A megachurch pastor pursuing a doctorate at Southwestern Baptist Theological Seminary in Fort Worth, Texas, announced in a published article on December 16 that he was withdrawing from his degree program and severing his church’s affiliation with the Southern Baptist Convention over a recent statement by its seminary presidents on critical race theory.
A 66-year-old Jehovah’s Witness in Russia has received a six-year sentence for practicing his faith, a particularly harsh penalty in a country where rape is punishable with a three- to six-year prison term and kidnapping with a five-year term.
Yuriy Savelyev had already been in pretrial detention for two years before his sentencing on December 16.
Savelyev is the fifth member of the religious group to receive a six-year sentence since the country declared the faith group “extremist” in a 2017 Supreme Court ruling.
The Episcopal Diocese of Chicago has elected Paula E. Clark as its next bishop. She will be both the first African American and the first woman to serve as diocesan bishop in Chicago.
“I am overwhelmed. I’m humbled and filled with so much joy, people of the Diocese of Chicago. I can hardly believe it,” Clark told the convention in a video posted later on the diocese’s search and transition website.
Clark, a native of Washington, DC, is canon to the ordinary and chief of staff in the Episcopal Diocese of Washington.
A new HBO documentary on the legacy of Guatemalan Catholic bishop Juan Gerardi, who was murdered in the aftermath of the country’s long civil war, highlights the role of Catholic clergy in the fight for democracy in Central America.

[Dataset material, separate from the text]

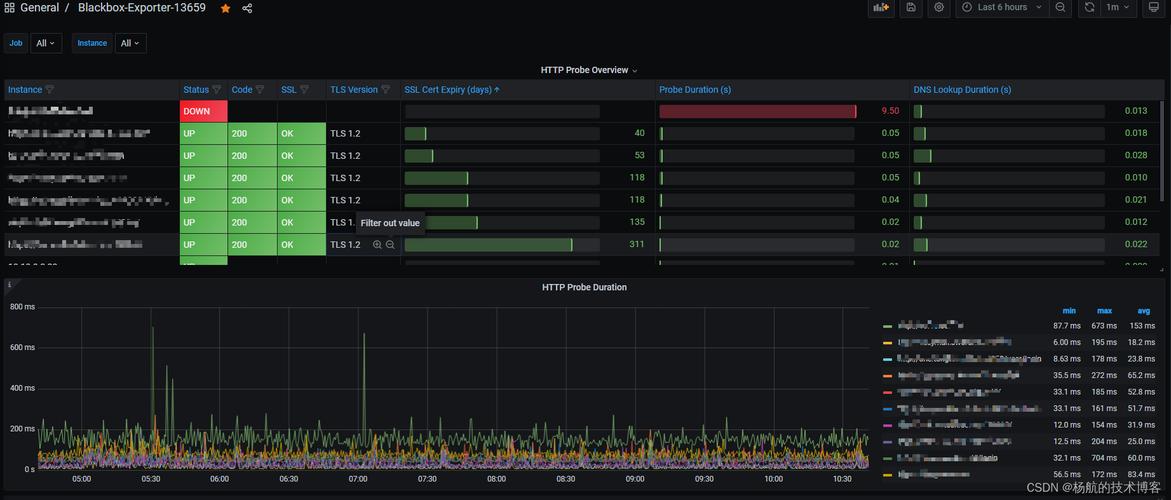Click the dashboard grid icon beside General

tap(9, 8)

“There are a lot of negative stories, films, and documentaries about the Catholic Church that get made. I was attracted to the idea of this not being that,” said director Paul Taylor. “I started to see that some of the issues at the heart of the case were still very relevant today and still very relevant outside of Guatemala,” he added.
On December 3, hundreds of Ethiopian immigrants arrived at a festive ceremony at Israel’s international airport as the Israeli government took a step toward carrying out its pledge to reunite hundreds of families split between the two countries.

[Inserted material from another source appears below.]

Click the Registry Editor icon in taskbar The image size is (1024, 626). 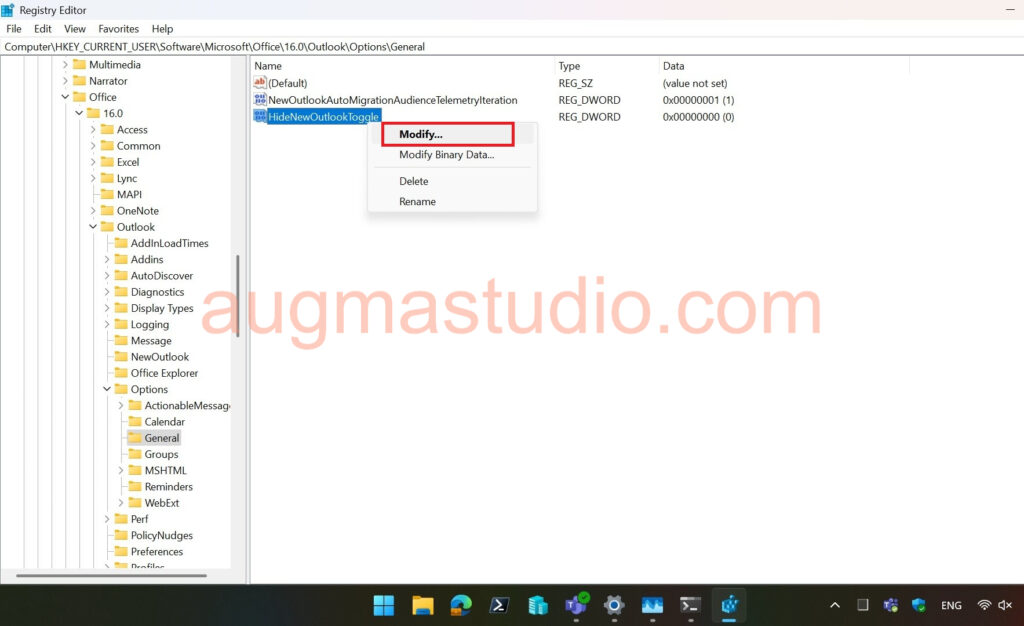coord(729,605)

Some 300 people landed on the Ethiopian Airlines flight, many of them waving flags or stopping to kiss the ground as they streamed off the aircraft onto a red carpet. Many were dressed in traditional Ethiopian robes, and many women held babies in their arms. Festive Hebrew songs were blasted over loudspeakers.
A unanimous Supreme Court ruled on December 10 that Muslim men who were placed on the government’s no-fly list because they refused to serve as FBI informants can seek to hold federal agents financially liable.
The justices continued a string of decisions friendly to religious interests in holding that the men could sue the agents under the 1993 Religious Freedom Restoration Act for what it calls “appropriate relief.”
On December 14, the Trump administration moved to loosen Obama-era restrictions on religious organizations that receive federal money to provide social services.
In new rules coordinated across nine federal agencies, the administration said it was clearing barriers that make it difficult for religious groups to participate in federal programs.
Chief among the changes is the elimination of a rule requiring faith-based groups to tell clients about their religious affiliation and to refer clients to a different program upon request.
People reportedly affiliated with the hate group Proud Boys tore down Black Lives Matter signs belonging to churches in Washington, DC, on December 12, setting at least one aflame.
The damage to the signs came as the city endured a wave of violence after supporters of President Donald Trump flocked to the nation’s capital to protest President-elect Joe Biden’s election victory.
Eddie Benton-Banai, who helped found the American Indian Movement, partly in response to alleged police brutality against Indigenous people, died on November 30. He was 89.
Benton-Banai, who was Anishinaabe Ojibwe, was born and raised on the Lac Courte Oreilles reservation in northern Wisconsin. He made a life of connecting American Indians with their spirituality and promoting sovereignty. He was the grand chief, or spiritual leader, of the Three Fires Midewiwin Lodge.
Cheryl Stewart Pero, one of the first Black Lutheran women to be ordained in the United States, died on October 28 after a short illness and hospitalization. She was 69.
In 1980, Pero became the second Black woman ordained in the Lutheran Church in America, a predecessor body of the Evangelical Lutheran Church in America. She was also the first Black woman to receive a PhD in biblical studies, which she earned at the Lutheran School of Theology at Chicago.